■ **Exercise objective**:
Please print all of the entries, matching them exactly.

Dataset records
——
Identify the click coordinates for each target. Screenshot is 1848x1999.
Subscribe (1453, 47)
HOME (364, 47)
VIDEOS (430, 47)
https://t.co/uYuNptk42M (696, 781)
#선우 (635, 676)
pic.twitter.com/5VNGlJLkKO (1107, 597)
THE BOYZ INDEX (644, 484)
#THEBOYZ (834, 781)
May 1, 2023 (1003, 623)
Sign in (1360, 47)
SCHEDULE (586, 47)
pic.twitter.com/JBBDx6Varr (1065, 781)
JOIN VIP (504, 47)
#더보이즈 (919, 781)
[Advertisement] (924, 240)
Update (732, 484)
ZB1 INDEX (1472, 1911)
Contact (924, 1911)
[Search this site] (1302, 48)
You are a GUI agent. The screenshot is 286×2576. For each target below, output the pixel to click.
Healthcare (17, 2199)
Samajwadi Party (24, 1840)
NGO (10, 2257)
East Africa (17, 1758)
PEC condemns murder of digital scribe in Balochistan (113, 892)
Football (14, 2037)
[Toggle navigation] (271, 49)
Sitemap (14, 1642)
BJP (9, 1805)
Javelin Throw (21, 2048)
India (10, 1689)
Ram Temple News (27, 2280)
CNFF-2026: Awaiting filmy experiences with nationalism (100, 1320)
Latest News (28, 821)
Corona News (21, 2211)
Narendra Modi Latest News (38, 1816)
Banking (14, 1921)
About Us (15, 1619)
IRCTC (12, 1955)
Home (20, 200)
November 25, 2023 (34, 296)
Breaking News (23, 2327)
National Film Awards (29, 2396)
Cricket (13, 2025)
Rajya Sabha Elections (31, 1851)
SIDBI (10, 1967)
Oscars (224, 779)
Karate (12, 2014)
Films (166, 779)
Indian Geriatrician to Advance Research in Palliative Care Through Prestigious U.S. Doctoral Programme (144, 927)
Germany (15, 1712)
——
■ **Response for this exercise**:
Identify the click coordinates for each target. Screenshot is 1848x1999.
Subscribe (1453, 47)
HOME (364, 47)
VIDEOS (430, 47)
https://t.co/uYuNptk42M (696, 781)
#선우 (635, 676)
pic.twitter.com/5VNGlJLkKO (1107, 597)
THE BOYZ INDEX (644, 484)
#THEBOYZ (834, 781)
May 1, 2023 (1003, 623)
Sign in (1360, 47)
SCHEDULE (586, 47)
pic.twitter.com/JBBDx6Varr (1065, 781)
JOIN VIP (504, 47)
#더보이즈 (919, 781)
[Advertisement] (924, 240)
Update (732, 484)
ZB1 INDEX (1472, 1911)
Contact (924, 1911)
[Search this site] (1302, 48)
You are a GUI agent. The screenshot is 286×2576. For each target below, output the pixel to click.
Healthcare (17, 2199)
Samajwadi Party (24, 1840)
NGO (10, 2257)
East Africa (17, 1758)
PEC condemns murder of digital scribe in Balochistan (113, 892)
Football (14, 2037)
[Toggle navigation] (271, 49)
Sitemap (14, 1642)
BJP (9, 1805)
Javelin Throw (21, 2048)
India (10, 1689)
Ram Temple News (27, 2280)
CNFF-2026: Awaiting filmy experiences with nationalism (100, 1320)
Latest News (28, 821)
Corona News (21, 2211)
Narendra Modi Latest News (38, 1816)
Banking (14, 1921)
About Us (15, 1619)
IRCTC (12, 1955)
Home (20, 200)
November 25, 2023 (34, 296)
Breaking News (23, 2327)
National Film Awards (29, 2396)
Cricket (13, 2025)
Rajya Sabha Elections (31, 1851)
SIDBI (10, 1967)
Oscars (224, 779)
Karate (12, 2014)
Films (166, 779)
Indian Geriatrician to Advance Research in Palliative Care Through Prestigious U.S. Doctoral Programme (144, 927)
Germany (15, 1712)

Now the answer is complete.